Overtraining or Under-Recovering?

As a Physical therapist I hear very similar stories from friends, family, patients, and especially from people I randomly meet. It goes something like this, “I have this knee pain when I run or workout. I rested it for (insert random #) of weeks/days, and did some exercises I found on WebMD or youtube. It’s still hurting and getting worse what do I do?” This person is not overtraining. He or she is under-recovering. Let me show you what I mean.

Most people when they talk about overtraining ask, “Am I working out too much, too long, or too hard?” The easy answer is no… but it’s obviously much more complex than that. I want to show you a different way to look at this issue. Overtraining happens when work capacity exceeds your body’s ability to adapt to the training stimulus. The human body, in its ideal state and under the right conditions, is able to take an amazing amount of training, volume, and intensity. We aren’t all 22-year-old professional athletes with amazing genetics but our bodies are capable of much more than we think! There are a lot of variables that we can control to aid in recovery. Let’s look at “overtraining” from a different angle and ask some different questions.

What are the signs that my body is not recovering properly?

The 3 Rs of Redlining
Regression: your improvements in the gym during training diminish, perform worse, or lift less weight. This is one of the most important reasons to monitor closely your performance (PRs, time domains, weights etc.)

Run down: You feel like crap… fatigue, malaise, difficulty concentrating, etc. We all know the feeling. It’s not ok to feel this way and you’ve got fix it before your body fixes it for you. Your body is smarter than you. Things need to change or your body will slow down or even shut down.

Rehab needed: knee pain, shoulder pain, back pain. All warning signs that workload capacity has been exceeded. Listen to your body. Some degree of shoulder, knee, and/or back pain is NOT normal. Talk to your coach, go see a PT, chiro or another health professional before these problems shut down your training completely. Start yourself on the road to recovery and towards improving your performance, schedule an appointment with us today.

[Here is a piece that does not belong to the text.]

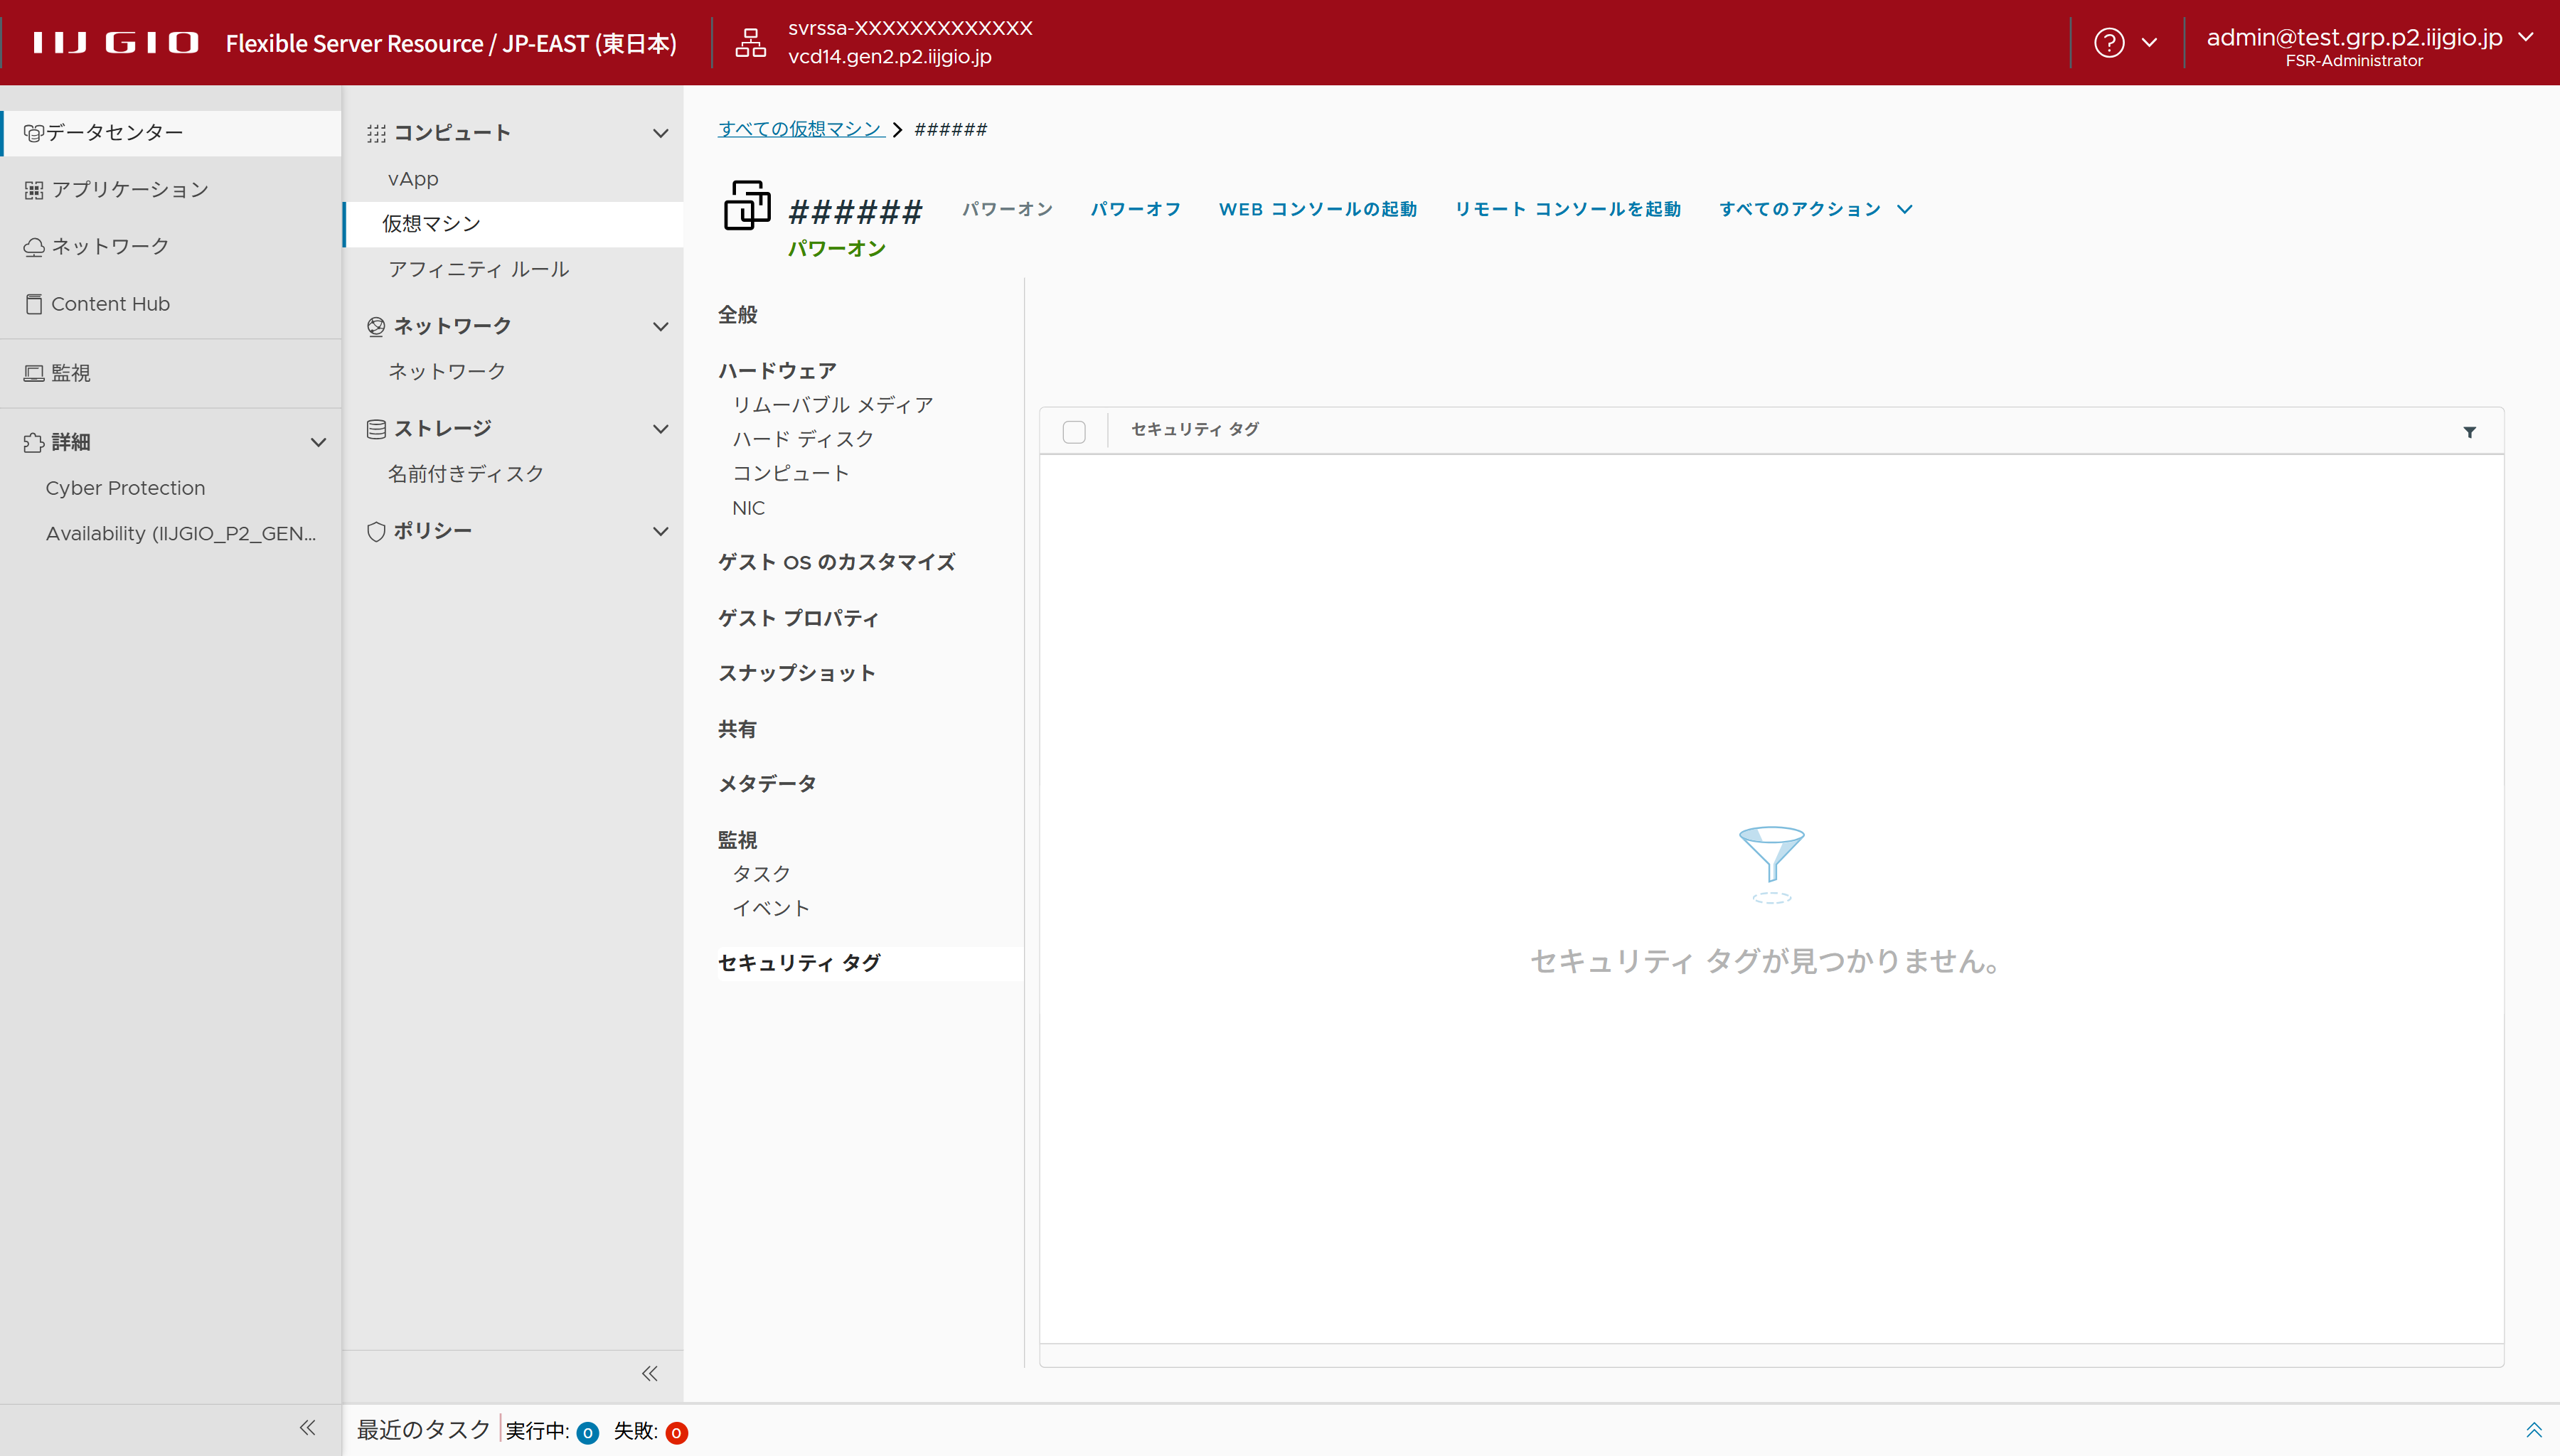Image resolution: width=2560 pixels, height=1456 pixels.
Task: Collapse the secondary navigation panel
Action: (x=649, y=1373)
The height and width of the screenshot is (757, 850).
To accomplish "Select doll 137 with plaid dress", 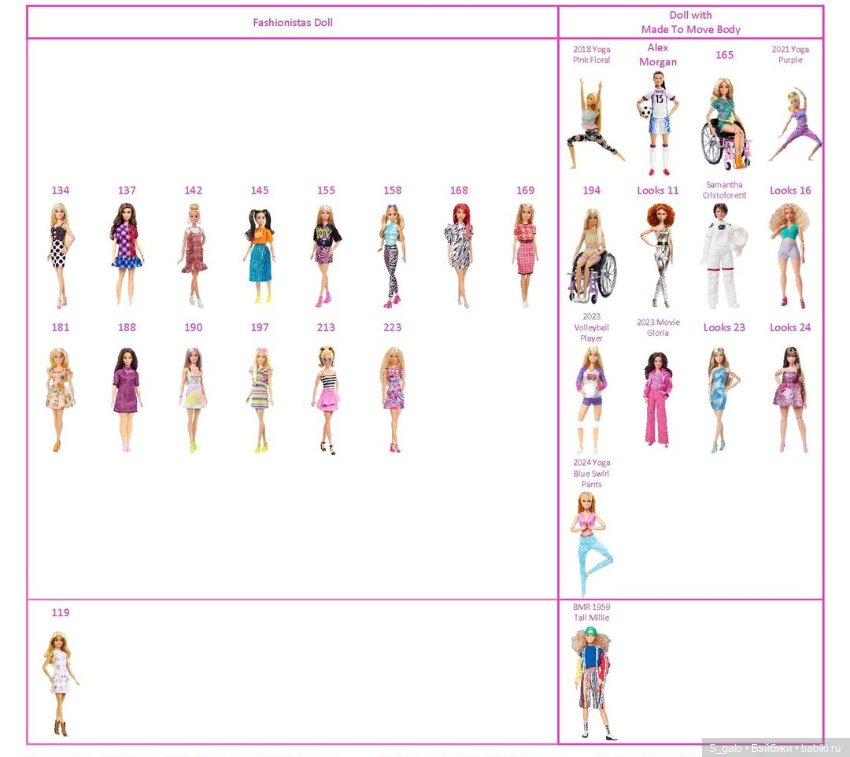I will tap(126, 254).
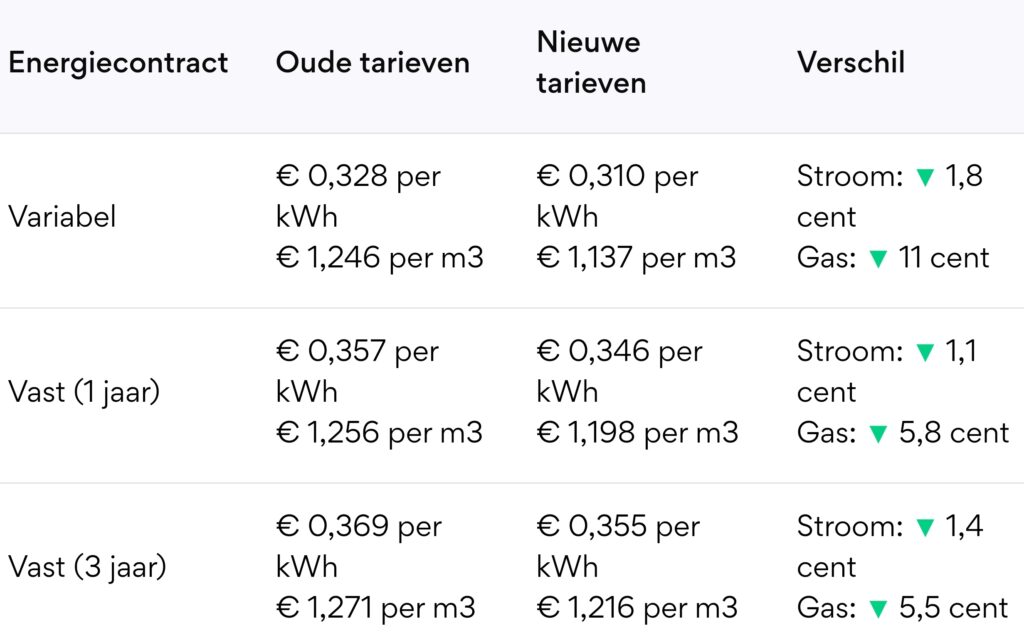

Ok, now that we know we aren’t recovering properly. What happens next? We want to keep working out and training hard but our bodies are saying stop. How can we optimize recovery without giving up our gym time?

The 6 most effective ways to optimize recovery!

1. Get the right prescription and dosage: the right exercise prescription (programming, cross training, quality of movement, mobility work, auxiliary work) and the right dosage (reps/sets, volume, rest time, weight/load). Each person’s prescription and dosage differ based on lifestyle factors, medical history, height, weight, genetics, etc. The right coach or health professional can help prioritize and tackle this problem. What you do in your workouts and how you are moving is so important!

2. Overemphasize Sleep: YES, you need adequate sleep. YES, most people need 6-8 hours a night. YES, there are some outliers, NO, that’s probably not you. You’ve got to find out how much sleep you need, and prioritize it or your training will suffer.

3. Accurate Nutrition: Put enough (not too much) real food in your body. I won’t go into specifics, but if you want to dig in more go here or here or here.

4. Take Rest Days: Taking a rest week a few times a year isn’t a terrible idea either. Here is the hard part…Guilt free rest days. If you take a rest day or week, you won’t get fat or get weaker. In my experience, the opposite is typically true. The science on full recovery is still being researched, usually full recovery is way longer than you think. Get more science here

5. Elicit Recovery: We won’t go into too much detail, but supplements and what I call “support staff” fall here. Seeing a physical therapist or another health professional that understands your training demands is smart for EVERYONE. What if I’m not injured? All the more reason to go. We go to the dentist to prevent tooth decay. Why wouldn’t you go to prevent muscle injuries? Having some “support staff” can not only improve performance but can avoid many (not all) costly, time consuming injuries. Ready to get your support staff? Click here to schedule an appointment.

6. Decrease stress. We all have stressors in our everyday life. Find ways to decrease stress. Here is a good start.

My goal here is to change the way you think about overtraining and about your body in general. Put control of your health in your own hands. I want you to train smart, recover better, move efficiently, and be ok with asking for help from your coach or health professional. For the typical athlete your body’s natural ability to recover typically exceeds the amount of time you have to train when all other variables are optimal. Focus on the things that will give you the most bang for your buck, and it’s not training more.

5 quick easy actionable steps to improve recovery

1. Purposeful foam roller/mobility work for 5-10 minutes a day.
2. During your warmup and during workouts commit to having the best form in the gym not the heaviest weight or the quickest time.
3. Active Rest day once a week. Take a 30-minute walk WITHOUT your phone.
4. Setup an evaluation or 1on1 training session with a trusted coach or health professional.
5. Eat more protein, consume less sugar, drink less alcohol.